Regarding intrathecal injection with urokinase or recombinant tissue plasminogen activator, 26 patients (3.9%) without ventriculitis and three patients (4.7%) with noninfectious ventriculitis received the procedure (OR 1.2, 95% CI 0.3–4.0); none of the patients exhibited EVD infection (Supplementary Table 1). A sensitivity analysis excluding patients who received intrathecal medications showed no change in significant factors, such as alcoholism and surgical diagnosis (Supplementary Table 2).
EVD Indwelling Duration and Mean Diagnosis Day
The average EVD indwelling time was 12.7 ± 1.2 days. Patients with CSF leak had a significantly longer EVD indwelling time of 17.3 ± 3.4 days (p = 0.002), and patients with brain tumor had a significantly shorter EVD indwelling time of 11.6 ± 1.5 (p = 0.026) (Supplementary Table 3). The mean diagnosis day after EVD placement was 8.5 ± 5.1 days for noninfectious ventriculitis and 24.1 ± 7.2 days for EVD infection (MD 14.5, 95% CI 8.1–22.7) (Table 3). Compared with EVD placement time of < 14 days, EVD placement for > 14 days exhibited a significantly higher EVD infection rate (0.5% vs. 6.6%, respectively; p < 0.001) and noninfectious ventriculitis rate (6.2% vs. 13.7%, respectively; p = 0.001) (Table 4).

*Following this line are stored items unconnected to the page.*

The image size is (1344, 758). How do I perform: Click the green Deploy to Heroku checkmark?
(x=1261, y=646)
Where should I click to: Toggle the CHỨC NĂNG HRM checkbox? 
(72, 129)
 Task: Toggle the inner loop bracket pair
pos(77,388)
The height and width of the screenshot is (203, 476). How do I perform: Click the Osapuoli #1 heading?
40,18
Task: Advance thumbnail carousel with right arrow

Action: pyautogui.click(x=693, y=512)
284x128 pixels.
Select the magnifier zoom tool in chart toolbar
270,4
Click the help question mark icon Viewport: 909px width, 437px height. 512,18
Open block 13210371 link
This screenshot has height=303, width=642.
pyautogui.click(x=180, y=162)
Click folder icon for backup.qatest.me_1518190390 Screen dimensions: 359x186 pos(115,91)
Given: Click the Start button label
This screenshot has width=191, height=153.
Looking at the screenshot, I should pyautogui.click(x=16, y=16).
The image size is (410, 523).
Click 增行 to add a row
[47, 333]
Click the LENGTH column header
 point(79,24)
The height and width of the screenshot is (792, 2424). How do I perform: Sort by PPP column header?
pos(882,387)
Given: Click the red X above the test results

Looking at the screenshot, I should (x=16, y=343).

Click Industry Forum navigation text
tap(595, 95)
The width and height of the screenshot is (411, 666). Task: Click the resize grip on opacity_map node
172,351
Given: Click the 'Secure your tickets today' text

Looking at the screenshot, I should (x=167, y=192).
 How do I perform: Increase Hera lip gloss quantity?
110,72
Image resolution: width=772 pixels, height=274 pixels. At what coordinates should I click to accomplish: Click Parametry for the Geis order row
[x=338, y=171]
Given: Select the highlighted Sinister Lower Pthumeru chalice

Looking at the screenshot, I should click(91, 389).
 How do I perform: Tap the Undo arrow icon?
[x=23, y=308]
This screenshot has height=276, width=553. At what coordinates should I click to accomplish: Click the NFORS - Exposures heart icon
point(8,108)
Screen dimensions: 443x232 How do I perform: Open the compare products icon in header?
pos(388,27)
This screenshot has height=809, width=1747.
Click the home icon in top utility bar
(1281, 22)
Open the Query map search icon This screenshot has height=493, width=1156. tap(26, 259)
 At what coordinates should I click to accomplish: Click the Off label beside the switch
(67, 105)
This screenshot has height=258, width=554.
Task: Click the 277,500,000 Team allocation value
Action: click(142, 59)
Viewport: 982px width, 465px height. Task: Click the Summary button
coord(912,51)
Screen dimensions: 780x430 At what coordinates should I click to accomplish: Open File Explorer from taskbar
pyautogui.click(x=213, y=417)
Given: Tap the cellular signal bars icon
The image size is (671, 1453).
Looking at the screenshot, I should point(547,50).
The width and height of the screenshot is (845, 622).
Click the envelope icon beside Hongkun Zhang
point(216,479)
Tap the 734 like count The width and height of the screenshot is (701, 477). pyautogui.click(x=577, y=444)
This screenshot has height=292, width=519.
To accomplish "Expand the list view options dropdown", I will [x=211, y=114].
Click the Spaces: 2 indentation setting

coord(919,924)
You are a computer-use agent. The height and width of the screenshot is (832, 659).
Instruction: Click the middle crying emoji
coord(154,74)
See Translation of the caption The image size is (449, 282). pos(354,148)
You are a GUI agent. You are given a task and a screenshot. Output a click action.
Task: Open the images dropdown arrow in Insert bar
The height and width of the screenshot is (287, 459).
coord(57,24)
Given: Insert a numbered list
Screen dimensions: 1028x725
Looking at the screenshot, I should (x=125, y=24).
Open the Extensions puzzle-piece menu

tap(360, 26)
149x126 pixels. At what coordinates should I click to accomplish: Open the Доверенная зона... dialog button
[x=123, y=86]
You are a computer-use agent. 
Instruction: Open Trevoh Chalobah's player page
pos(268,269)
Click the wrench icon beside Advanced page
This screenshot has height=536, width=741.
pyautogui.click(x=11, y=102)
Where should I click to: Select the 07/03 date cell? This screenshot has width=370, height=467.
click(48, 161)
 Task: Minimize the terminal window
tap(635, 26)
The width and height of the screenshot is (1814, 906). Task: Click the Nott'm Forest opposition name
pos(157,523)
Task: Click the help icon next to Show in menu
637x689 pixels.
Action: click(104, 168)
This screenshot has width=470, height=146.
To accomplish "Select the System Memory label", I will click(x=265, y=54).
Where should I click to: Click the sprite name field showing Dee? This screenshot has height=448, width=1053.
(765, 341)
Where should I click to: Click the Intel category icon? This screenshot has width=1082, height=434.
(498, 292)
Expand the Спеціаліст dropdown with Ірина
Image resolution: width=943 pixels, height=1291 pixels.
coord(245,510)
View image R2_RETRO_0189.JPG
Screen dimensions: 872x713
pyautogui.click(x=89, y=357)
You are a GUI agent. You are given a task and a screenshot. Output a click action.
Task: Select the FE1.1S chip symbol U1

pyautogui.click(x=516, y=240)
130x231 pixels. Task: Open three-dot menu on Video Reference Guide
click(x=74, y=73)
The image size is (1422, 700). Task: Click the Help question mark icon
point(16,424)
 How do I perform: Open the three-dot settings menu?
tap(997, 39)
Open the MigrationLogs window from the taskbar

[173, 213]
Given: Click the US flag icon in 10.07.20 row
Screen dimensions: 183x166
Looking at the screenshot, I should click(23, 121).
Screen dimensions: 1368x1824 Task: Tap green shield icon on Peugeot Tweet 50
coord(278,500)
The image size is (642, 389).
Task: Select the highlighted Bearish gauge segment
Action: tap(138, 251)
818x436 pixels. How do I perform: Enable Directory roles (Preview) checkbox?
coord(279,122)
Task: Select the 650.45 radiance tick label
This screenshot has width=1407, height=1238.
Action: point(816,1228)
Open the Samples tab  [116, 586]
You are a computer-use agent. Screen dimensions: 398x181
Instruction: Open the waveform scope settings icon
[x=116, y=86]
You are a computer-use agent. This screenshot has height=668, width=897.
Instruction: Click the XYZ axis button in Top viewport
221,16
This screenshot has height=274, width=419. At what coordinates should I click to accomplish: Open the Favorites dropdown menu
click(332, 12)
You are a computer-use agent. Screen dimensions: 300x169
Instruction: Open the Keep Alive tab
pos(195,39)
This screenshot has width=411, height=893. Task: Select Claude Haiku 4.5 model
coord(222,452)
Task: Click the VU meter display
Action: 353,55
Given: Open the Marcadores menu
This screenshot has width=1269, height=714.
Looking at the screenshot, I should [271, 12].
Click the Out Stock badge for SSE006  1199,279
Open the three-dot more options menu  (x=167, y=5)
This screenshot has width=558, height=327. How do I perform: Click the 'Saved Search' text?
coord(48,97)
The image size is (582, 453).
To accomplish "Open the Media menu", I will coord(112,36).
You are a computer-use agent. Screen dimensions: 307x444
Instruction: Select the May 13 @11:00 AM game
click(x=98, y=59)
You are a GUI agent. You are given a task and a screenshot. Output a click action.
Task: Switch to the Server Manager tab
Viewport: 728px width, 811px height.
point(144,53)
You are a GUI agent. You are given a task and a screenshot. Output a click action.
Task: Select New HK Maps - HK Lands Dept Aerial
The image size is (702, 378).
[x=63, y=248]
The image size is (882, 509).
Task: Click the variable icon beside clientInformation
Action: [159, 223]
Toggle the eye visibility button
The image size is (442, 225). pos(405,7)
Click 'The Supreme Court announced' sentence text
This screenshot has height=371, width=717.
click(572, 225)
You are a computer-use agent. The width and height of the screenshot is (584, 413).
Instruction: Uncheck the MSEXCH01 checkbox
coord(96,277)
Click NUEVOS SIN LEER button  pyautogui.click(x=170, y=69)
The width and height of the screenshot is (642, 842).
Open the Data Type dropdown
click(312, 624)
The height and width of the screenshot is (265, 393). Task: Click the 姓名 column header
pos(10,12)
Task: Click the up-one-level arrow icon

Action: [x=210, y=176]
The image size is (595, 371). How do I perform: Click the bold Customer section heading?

EVD Volumes After Placement and Before Fever
For patients without ventriculitis or infection, average daily CSF outputs from EVD were 91.8 ± 3.7 mL/day on day 1, 164.2 ± 3.8 mL/day on day 2, 167.0 ± 3.8 mL/day on day 3, 160.5 mL/day on day 4, and 162.4 ± 4.0 mL/day on day 5 and gradually decreased to 153.6 ± 4.0 mL/day and 148.1 ± 4.2 mL/day on days 6 and 7, respectively (Supplementary Fig. 3a). The EVD daily CSF outputs before the development of fever in culture-negative patients were 154.1 ± 15.2 mL/day 1 day before fever, 163.1 ± 15.2 mL/day 2 days before fever, and 162.6 ± 15.2 mL/day 3 days before fever. The EVD daily CSF outputs before fever developed in patients with EVD infection were 136.1 ± 28.1 mL/day 1 day before fever, 129.3 ± 28.1 mL/day 2 days before fever, and 125.2 ± 28.1 mL/day 3 days before fever (Supplementary Fig. 3b).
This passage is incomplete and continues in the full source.